Texte retenu:
━━━

Diabolos est un mot grec que chacun peut comprendre, puisqu'il a donné le mot diable. Si aujourd’hui ce mot est moins lié à la crainte, ses dérivés la désigne encore fortement. Ainsi parle-t-on régulièrement d'attentats “diaboliques”.

Un mot de la Bible,
par Guy Balestier-Stengel ...

Il y a dans ce mot quelque chose en lien avec le mal, la fausseté, l’hypocrisie. En même temps, certaines expressions ridiculise le personnage : on parle ainsi de “diablotin”, de “bon petit diable”, de “pauvre diable” pour quelqu’un qui inspire la pitié.
Alors qu’en est-il du Diable qui facine tant que de nombreux groupes satanistes l’encensent, et qu'on peut trouver sur Internet, 9 800 000 sites qui en parlent !

D’où vient ce mot diabolos ? Il vient d’un verbe diaballô qui est composé de deux éléments : la particule dia qui signifie ‘entre’, ‘à travers’ comme dans diamètre “qui mesure à travers” ; et le verbe ballô qui signifie ‘jeter’, ‘lancer’ ; en somme diaballô signifie “jeter entre”, “lancer à travers” et donc ‘séparer’, ‘désunir’ et donc ‘attaquer’, ‘accuser’, ‘calomnier, ‘mentir’...

Dans le monde grec, ce terme était un adjectif courant sans plus grande portée que les sens qu’il désignait, et qui pouvaient s'appliquer à tout un chacun. Ce qui inspirait la haine ou l’envie était diabolos, comme l’étaient les paroles de dénigrement, de médisance et de calomnie. Ainsi celui qui était porteur de ces paroles était diabolos, diable. Ce n’est que dans les écrits religieux chrétiens que cet adjectif substantivé, quand il désigne quelqu’un, va personnifier un être rassemblant en lui tout ce qui est mauvais.

Le passage du sens général, dans le monde grec, à celui plus particulier dans le monde chrétien, est vraisemblablement dû à son enracinement dans le judaïsme et à la présence d'un tel personnage dans le Premier Testament.

━━━

Consignes:
1. Relevez toutes les expressions citées par le texte sur le mot diabolos pour tourner le personnage du diable en ridicule.
2. Recopiez le passage du texte sur le mot diabolos, de « Alors qu’en est-il » à « donc ‘attaquer’, ‘accuser’, ‘calomnier, ‘mentir’... ».
La liste qui vient ensuite est un matériel indépendant du texte.

Matériel fourni:
━━━

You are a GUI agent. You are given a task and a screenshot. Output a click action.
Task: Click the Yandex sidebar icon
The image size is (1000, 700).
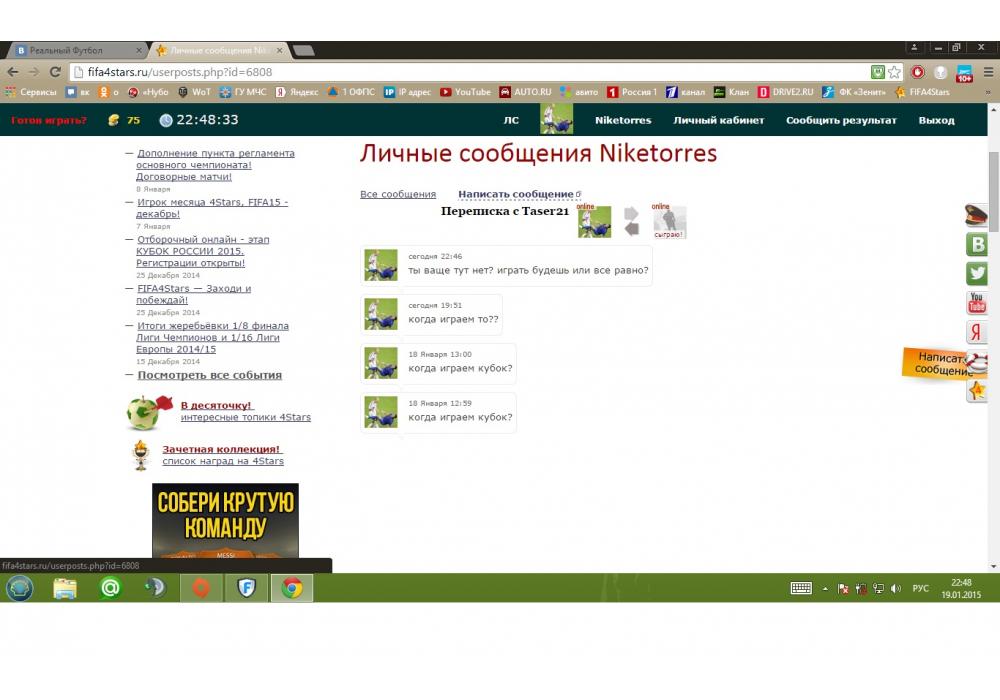[977, 333]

━━━

Résultats attendus:
1. « diablotin », « bon petit diable », « pauvre diable »

2.
Alors qu’en est-il du Diable qui facine tant que de nombreux groupes satanistes l’encensent, et qu'on peut trouver sur Internet, 9 800 000 sites qui en parlent !

D’où vient ce mot diabolos ? Il vient d’un verbe diaballô qui est composé de deux éléments : la particule dia qui signifie ‘entre’, ‘à travers’ comme dans diamètre “qui mesure à travers” ; et le verbe ballô qui signifie ‘jeter’, ‘lancer’ ; en somme diaballô signifie “jeter entre”, “lancer à travers” et donc ‘séparer’, ‘désunir’ et donc ‘attaquer’, ‘accuser’, ‘calomnier, ‘mentir’...